Le maire de Nice, Eric Ciotti, a annoncé ce mardi 4 août 2026 son intention de se constituer partie civile dans l'affaire de la tête de cochon, une affaire qui secoue la vie politique niçoise depuis plusieurs mois. Dans un communiqué de presse, il indique avoir demandé à son avocat de formaliser cette démarche dans le cadre de l'information judiciaire ouverte. Cette décision fait suite à un article de Nice-Matin publié plus tôt dans la journée, qui révèle de nouveaux éléments dans cette affaire.
Une affaire aux multiples rebondissements
L'affaire remonte à la campagne des municipales de mars 2026, lorsque une tête de porc avait été accrochée devant le portail de l'ancien maire Christian Estrosi et de son épouse. Deux hommes sont aujourd'hui mis en cause : Amine S., un cyberactiviste tunisien, et Sevan B., un proche du couple Estrosi. Selon les investigations, ces deux hommes auraient joué un rôle actif dans la campagne électorale du candidat sortant, avec pour mission de booster sa communication, notamment digitale, grâce à un budget de 50 000 euros.
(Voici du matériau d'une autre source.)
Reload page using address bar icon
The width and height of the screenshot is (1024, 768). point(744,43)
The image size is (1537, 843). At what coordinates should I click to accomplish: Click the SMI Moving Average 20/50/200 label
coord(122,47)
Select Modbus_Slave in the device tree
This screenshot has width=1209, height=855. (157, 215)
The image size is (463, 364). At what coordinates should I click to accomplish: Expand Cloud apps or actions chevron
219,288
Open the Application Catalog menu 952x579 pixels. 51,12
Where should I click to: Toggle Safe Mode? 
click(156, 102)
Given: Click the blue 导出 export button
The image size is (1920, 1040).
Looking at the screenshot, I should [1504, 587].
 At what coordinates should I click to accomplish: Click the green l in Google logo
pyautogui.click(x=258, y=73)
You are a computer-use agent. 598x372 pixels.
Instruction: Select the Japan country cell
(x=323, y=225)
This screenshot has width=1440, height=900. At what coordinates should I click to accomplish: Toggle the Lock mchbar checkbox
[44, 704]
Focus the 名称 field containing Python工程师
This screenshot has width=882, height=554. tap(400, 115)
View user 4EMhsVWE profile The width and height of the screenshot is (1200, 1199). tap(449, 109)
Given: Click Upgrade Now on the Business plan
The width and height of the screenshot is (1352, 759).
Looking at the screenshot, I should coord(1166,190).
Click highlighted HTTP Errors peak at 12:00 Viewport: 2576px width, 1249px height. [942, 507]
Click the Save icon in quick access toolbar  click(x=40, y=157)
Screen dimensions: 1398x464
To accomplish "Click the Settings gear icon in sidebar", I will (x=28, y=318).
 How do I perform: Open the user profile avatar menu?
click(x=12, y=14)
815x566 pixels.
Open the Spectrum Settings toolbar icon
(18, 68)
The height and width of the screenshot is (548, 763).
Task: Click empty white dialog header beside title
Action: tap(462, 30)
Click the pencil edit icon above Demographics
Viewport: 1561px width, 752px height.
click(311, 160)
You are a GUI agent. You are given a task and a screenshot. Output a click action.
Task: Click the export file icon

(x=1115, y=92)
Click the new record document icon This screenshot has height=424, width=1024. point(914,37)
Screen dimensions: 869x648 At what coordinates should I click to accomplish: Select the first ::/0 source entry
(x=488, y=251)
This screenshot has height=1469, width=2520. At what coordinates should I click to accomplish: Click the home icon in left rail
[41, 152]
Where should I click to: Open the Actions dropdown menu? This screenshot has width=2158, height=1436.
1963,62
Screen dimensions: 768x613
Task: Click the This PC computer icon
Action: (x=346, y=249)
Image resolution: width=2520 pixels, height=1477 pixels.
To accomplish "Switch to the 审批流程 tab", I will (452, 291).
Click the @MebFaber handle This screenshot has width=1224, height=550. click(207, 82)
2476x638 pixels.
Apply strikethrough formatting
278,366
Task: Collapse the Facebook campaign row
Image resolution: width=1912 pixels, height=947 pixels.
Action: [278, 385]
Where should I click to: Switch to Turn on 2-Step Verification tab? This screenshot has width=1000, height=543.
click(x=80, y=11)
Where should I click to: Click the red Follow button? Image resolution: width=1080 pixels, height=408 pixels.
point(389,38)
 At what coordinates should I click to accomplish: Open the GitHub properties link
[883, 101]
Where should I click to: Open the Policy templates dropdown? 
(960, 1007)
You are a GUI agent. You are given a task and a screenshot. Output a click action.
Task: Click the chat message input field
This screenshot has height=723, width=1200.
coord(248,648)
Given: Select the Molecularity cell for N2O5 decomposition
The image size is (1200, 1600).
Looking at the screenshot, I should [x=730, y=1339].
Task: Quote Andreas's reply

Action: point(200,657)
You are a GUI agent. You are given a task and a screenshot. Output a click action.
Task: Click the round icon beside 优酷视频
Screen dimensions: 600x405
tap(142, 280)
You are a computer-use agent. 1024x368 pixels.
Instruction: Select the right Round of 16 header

Des révélations explosives
Lors de ses auditions, Amine S. a fait des déclarations particulièrement graves. Il a affirmé qu'un marché à 2 millions d'euros aurait été promis en cas de victoire électorale. Il a également chargé son co-mis en examen, Sevan B., en racontant : « Il m'a demandé de fabriquer de fausses vidéos avec l'IA… pour faire le buzz ». Il a même évoqué « un faux enregistrement de Monsieur Ciotti, de Monsieur Hanouna et de Monsieur Bolloré ». Ces révélations, si elles étaient confirmées, pourraient constituer l'un des plus graves scandales politiques de la Cinquième République, selon Eric Ciotti.
La réaction d'Eric Ciotti
Dans son communiqué, Eric Ciotti, qui a remporté la mairie de Nice lors des dernières élections, se dit « la cible d'attaques d'une violence inouïe ». Il déclare : « Si ces faits sont confirmés, ils constitueraient l'un des plus graves scandales politiques de la Cinquième République ». Toutefois, il tempère en précisant qu'il « ne préjuge de rien, sur la seule base d'un article de presse, des résultats de l'information judiciaire ». Il ajoute : « Mais si les faits révélés dans la presse s'avéraient exacts, il subirait un grave préjudice direct. Dans cette hypothèse, seuls les magistrats instructeurs pourront établir la matérialité de ces faits, confronter les versions, déterminer l'origine exacte des fonds engagés et les responsabilités de chacun ».
Une volonté de transparence
L'occupant de l'hôtel de ville de Nice affirme découvrir, avec les Niçois, que certaines attaques « pourraient avoir été conçues, financées et orchestrées dans le but de lui nuire et de tronquer le scrutin ». En se constituant partie civile, il entend « faire valoir ses droits pour que toute la lumière soit faite ». Il conclut : « Les Niçois ont le droit de savoir si leur vote a été manipulé », avant d'assurer « faire toute confiance à la justice pour l'établir ».
Une procédure judiciaire en cours
L'information judiciaire ouverte dans cette affaire devra déterminer les responsabilités de chacun des mis en cause. Les investigations devront notamment établir l'origine des fonds engagés, qui pourraient provenir de sources occultes. Les révélations de la presse et les déclarations d'Amine S. devront être confrontées aux éléments matériels recueillis par les enquêteurs. La constitution de partie civile d'Eric Ciotti lui permettra d'accéder au dossier et de faire valoir ses droits en tant que victime présumée.
Une affaire qui pourrait avoir des répercussions politiques
Cette affaire intervient dans un contexte politique tendu à Nice, où les élections municipales de 2026 ont été particulièrement disputées. Si les faits sont confirmés, ils pourraient entraîner des conséquences judiciaires mais aussi politiques, tant pour les personnes mises en cause que pour l'ancien maire Christian Estrosi, dont le proche est impliqué. Les électeurs niçois, quant à eux, attendent des réponses claires sur d'éventuelles manipulations du scrutin.